**PROBLEM REQUIREMENTS**
Format every line of the items below as a numbered list, omitting any blank lines.

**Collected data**

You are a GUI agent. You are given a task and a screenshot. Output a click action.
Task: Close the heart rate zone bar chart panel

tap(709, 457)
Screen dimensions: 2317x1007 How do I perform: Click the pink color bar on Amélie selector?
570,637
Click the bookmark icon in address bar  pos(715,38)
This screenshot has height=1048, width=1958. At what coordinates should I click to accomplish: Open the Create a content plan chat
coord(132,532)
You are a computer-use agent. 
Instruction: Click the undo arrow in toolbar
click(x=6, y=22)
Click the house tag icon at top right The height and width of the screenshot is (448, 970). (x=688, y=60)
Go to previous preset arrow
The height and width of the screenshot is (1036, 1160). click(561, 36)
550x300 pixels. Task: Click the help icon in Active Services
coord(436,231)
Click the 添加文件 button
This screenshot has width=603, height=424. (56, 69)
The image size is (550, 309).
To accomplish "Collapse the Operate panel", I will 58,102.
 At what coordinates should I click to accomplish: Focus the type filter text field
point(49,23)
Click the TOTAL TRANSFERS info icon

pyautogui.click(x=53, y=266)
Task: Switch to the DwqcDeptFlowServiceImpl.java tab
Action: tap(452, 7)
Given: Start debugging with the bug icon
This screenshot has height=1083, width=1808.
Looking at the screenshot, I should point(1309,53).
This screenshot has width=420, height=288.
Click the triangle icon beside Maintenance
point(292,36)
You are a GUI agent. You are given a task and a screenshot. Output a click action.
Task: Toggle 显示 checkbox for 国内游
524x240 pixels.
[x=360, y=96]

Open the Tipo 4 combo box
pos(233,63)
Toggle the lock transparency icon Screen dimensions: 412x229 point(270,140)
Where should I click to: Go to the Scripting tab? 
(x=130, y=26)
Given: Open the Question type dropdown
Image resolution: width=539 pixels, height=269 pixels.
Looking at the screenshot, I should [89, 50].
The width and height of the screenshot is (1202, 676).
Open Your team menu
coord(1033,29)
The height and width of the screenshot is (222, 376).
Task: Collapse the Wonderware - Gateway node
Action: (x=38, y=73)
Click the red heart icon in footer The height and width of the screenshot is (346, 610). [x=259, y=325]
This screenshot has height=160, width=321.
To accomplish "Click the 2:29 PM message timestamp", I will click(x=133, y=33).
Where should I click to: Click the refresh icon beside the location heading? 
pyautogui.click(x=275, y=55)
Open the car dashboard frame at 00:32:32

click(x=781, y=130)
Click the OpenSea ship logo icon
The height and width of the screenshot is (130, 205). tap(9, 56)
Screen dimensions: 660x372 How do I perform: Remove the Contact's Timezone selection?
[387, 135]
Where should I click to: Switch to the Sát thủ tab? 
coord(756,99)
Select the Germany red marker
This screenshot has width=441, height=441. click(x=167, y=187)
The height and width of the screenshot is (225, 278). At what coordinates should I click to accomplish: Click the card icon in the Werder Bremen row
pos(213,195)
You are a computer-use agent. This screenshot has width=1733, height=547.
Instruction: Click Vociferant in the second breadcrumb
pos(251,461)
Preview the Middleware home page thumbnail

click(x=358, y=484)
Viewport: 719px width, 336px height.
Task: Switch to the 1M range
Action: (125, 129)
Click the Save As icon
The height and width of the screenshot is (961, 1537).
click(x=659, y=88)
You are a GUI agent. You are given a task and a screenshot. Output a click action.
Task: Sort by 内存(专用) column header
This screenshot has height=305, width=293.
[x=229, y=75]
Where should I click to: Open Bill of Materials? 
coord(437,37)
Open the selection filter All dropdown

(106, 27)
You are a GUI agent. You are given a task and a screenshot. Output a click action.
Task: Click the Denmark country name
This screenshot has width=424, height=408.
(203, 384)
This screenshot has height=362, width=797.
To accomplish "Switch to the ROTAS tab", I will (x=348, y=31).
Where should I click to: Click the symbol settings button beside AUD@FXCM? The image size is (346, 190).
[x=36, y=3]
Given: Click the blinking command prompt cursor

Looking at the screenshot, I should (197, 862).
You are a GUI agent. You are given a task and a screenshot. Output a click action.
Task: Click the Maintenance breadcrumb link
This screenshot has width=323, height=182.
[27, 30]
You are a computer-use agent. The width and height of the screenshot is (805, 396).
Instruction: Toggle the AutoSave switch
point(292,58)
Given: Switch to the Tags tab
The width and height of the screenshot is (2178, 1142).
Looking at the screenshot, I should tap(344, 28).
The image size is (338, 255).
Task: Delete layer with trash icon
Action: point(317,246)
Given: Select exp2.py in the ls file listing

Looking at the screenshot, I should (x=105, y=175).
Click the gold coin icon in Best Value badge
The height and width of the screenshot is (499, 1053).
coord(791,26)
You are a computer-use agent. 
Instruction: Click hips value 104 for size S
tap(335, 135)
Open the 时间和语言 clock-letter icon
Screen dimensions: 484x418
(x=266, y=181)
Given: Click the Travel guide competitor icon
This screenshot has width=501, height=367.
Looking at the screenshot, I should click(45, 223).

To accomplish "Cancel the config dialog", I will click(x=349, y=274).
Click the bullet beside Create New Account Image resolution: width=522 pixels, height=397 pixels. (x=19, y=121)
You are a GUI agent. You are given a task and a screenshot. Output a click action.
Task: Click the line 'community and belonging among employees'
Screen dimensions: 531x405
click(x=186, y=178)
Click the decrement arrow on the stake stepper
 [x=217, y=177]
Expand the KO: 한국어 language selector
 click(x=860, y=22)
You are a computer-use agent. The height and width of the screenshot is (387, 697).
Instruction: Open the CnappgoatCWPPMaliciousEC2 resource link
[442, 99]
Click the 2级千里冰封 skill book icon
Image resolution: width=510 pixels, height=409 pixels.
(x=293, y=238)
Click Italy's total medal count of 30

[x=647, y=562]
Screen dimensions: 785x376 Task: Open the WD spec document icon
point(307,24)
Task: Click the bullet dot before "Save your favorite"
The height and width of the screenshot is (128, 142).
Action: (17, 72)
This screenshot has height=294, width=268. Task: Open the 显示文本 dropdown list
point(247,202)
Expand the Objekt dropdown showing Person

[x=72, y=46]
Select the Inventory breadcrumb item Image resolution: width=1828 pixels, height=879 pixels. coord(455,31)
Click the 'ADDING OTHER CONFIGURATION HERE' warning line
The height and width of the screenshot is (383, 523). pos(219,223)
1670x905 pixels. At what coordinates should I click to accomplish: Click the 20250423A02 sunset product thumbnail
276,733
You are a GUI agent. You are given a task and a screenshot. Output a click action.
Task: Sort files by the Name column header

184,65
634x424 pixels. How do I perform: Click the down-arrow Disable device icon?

**FINAL ANSWER**
1. You are a GUI agent. You are given a task and a screenshot. Output a click action.
2. Task: Close the heart rate zone bar chart panel
3. tap(709, 457)
4. Screen dimensions: 2317x1007 How do I perform: Click the pink color bar on Amélie selector?
5. 570,637
6. Click the bookmark icon in address bar  pos(715,38)
7. This screenshot has height=1048, width=1958. At what coordinates should I click to accomplish: Open the Create a content plan chat
8. coord(132,532)
9. You are a computer-use agent. 
10. Instruction: Click the undo arrow in toolbar
11. click(x=6, y=22)
12. Click the house tag icon at top right The height and width of the screenshot is (448, 970). (x=688, y=60)
13. Go to previous preset arrow
14. The height and width of the screenshot is (1036, 1160). click(561, 36)
15. 550x300 pixels. Task: Click the help icon in Active Services
16. coord(436,231)
17. Click the 添加文件 button
18. This screenshot has width=603, height=424. (56, 69)
19. The image size is (550, 309).
20. To accomplish "Collapse the Operate panel", I will 58,102.
21.  At what coordinates should I click to accomplish: Focus the type filter text field
22. point(49,23)
23. Click the TOTAL TRANSFERS info icon
24. pyautogui.click(x=53, y=266)
25. Task: Switch to the DwqcDeptFlowServiceImpl.java tab
26. Action: tap(452, 7)
27. Given: Start debugging with the bug icon
28. This screenshot has height=1083, width=1808.
29. Looking at the screenshot, I should point(1309,53).
30. This screenshot has width=420, height=288.
31. Click the triangle icon beside Maintenance
32. point(292,36)
33. You are a GUI agent. You are given a task and a screenshot. Output a click action.
34. Task: Toggle 显示 checkbox for 国内游
35. 524x240 pixels.
36. [x=360, y=96]
37. Open the Tipo 4 combo box
38. pos(233,63)
39. Toggle the lock transparency icon Screen dimensions: 412x229 point(270,140)
40. Where should I click to: Go to the Scripting tab? 
41. (x=130, y=26)
42. Given: Open the Question type dropdown
43. Image resolution: width=539 pixels, height=269 pixels.
44. Looking at the screenshot, I should [89, 50].
45. The width and height of the screenshot is (1202, 676).
46. Open Your team menu
47. coord(1033,29)
48. The height and width of the screenshot is (222, 376).
49. Task: Collapse the Wonderware - Gateway node
50. Action: (x=38, y=73)
51. Click the red heart icon in footer The height and width of the screenshot is (346, 610). [x=259, y=325]
52. This screenshot has height=160, width=321.
53. To accomplish "Click the 2:29 PM message timestamp", I will click(x=133, y=33).
54. Where should I click to: Click the refresh icon beside the location heading? 
55. pyautogui.click(x=275, y=55)
56. Open the car dashboard frame at 00:32:32
57. click(x=781, y=130)
58. Click the OpenSea ship logo icon
59. The height and width of the screenshot is (130, 205). tap(9, 56)
60. Screen dimensions: 660x372 How do I perform: Remove the Contact's Timezone selection?
61. [387, 135]
62. Where should I click to: Switch to the Sát thủ tab? 
63. coord(756,99)
64. Select the Germany red marker
65. This screenshot has width=441, height=441. click(x=167, y=187)
66. The height and width of the screenshot is (225, 278). At what coordinates should I click to accomplish: Click the card icon in the Werder Bremen row
67. pos(213,195)
68. You are a computer-use agent. This screenshot has width=1733, height=547.
69. Instruction: Click Vociferant in the second breadcrumb
70. pos(251,461)
71. Preview the Middleware home page thumbnail
72. click(x=358, y=484)
73. Viewport: 719px width, 336px height.
74. Task: Switch to the 1M range
75. Action: (125, 129)
76. Click the Save As icon
77. The height and width of the screenshot is (961, 1537).
78. click(x=659, y=88)
79. You are a GUI agent. You are given a task and a screenshot. Output a click action.
80. Task: Sort by 内存(专用) column header
81. This screenshot has height=305, width=293.
82. [x=229, y=75]
83. Where should I click to: Open Bill of Materials? 
84. coord(437,37)
85. Open the selection filter All dropdown
86. (106, 27)
87. You are a GUI agent. You are given a task and a screenshot. Output a click action.
88. Task: Click the Denmark country name
89. This screenshot has width=424, height=408.
90. (203, 384)
91. This screenshot has height=362, width=797.
92. To accomplish "Switch to the ROTAS tab", I will (x=348, y=31).
93. Where should I click to: Click the symbol settings button beside AUD@FXCM? The image size is (346, 190).
94. [x=36, y=3]
95. Given: Click the blinking command prompt cursor
96. Looking at the screenshot, I should (197, 862).
97. You are a GUI agent. You are given a task and a screenshot. Output a click action.
98. Task: Click the Maintenance breadcrumb link
99. This screenshot has width=323, height=182.
100. [27, 30]
101. You are a computer-use agent. The width and height of the screenshot is (805, 396).
102. Instruction: Toggle the AutoSave switch
103. point(292,58)
104. Given: Switch to the Tags tab
105. The width and height of the screenshot is (2178, 1142).
106. Looking at the screenshot, I should tap(344, 28).
107. The image size is (338, 255).
108. Task: Delete layer with trash icon
109. Action: point(317,246)
110. Given: Select exp2.py in the ls file listing
111. Looking at the screenshot, I should (x=105, y=175).
112. Click the gold coin icon in Best Value badge
113. The height and width of the screenshot is (499, 1053).
114. coord(791,26)
115. You are a computer-use agent. 
116. Instruction: Click hips value 104 for size S
117. tap(335, 135)
118. Open the 时间和语言 clock-letter icon
119. Screen dimensions: 484x418
120. (x=266, y=181)
121. Given: Click the Travel guide competitor icon
122. This screenshot has width=501, height=367.
123. Looking at the screenshot, I should click(45, 223).
124. To accomplish "Cancel the config dialog", I will click(x=349, y=274).
125. Click the bullet beside Create New Account Image resolution: width=522 pixels, height=397 pixels. (x=19, y=121)
126. You are a GUI agent. You are given a task and a screenshot. Output a click action.
127. Task: Click the line 'community and belonging among employees'
128. Screen dimensions: 531x405
129. click(x=186, y=178)
130. Click the decrement arrow on the stake stepper
131.  [x=217, y=177]
132. Expand the KO: 한국어 language selector
133.  click(x=860, y=22)
134. You are a computer-use agent. The height and width of the screenshot is (387, 697).
135. Instruction: Open the CnappgoatCWPPMaliciousEC2 resource link
136. [442, 99]
137. Click the 2级千里冰封 skill book icon
138. Image resolution: width=510 pixels, height=409 pixels.
139. (x=293, y=238)
140. Click Italy's total medal count of 30
141. [x=647, y=562]
142. Screen dimensions: 785x376 Task: Open the WD spec document icon
143. point(307,24)
144. Task: Click the bullet dot before "Save your favorite"
145. The height and width of the screenshot is (128, 142).
146. Action: (17, 72)
147. This screenshot has height=294, width=268. Task: Open the 显示文本 dropdown list
148. point(247,202)
149. Expand the Objekt dropdown showing Person
150. [x=72, y=46]
151. Select the Inventory breadcrumb item Image resolution: width=1828 pixels, height=879 pixels. coord(455,31)
152. Click the 'ADDING OTHER CONFIGURATION HERE' warning line
153. The height and width of the screenshot is (383, 523). pos(219,223)
154. 1670x905 pixels. At what coordinates should I click to accomplish: Click the 20250423A02 sunset product thumbnail
155. 276,733
156. You are a GUI agent. You are given a task and a screenshot. Output a click action.
157. Task: Sort files by the Name column header
158. 184,65
159. 634x424 pixels. How do I perform: Click the down-arrow Disable device icon?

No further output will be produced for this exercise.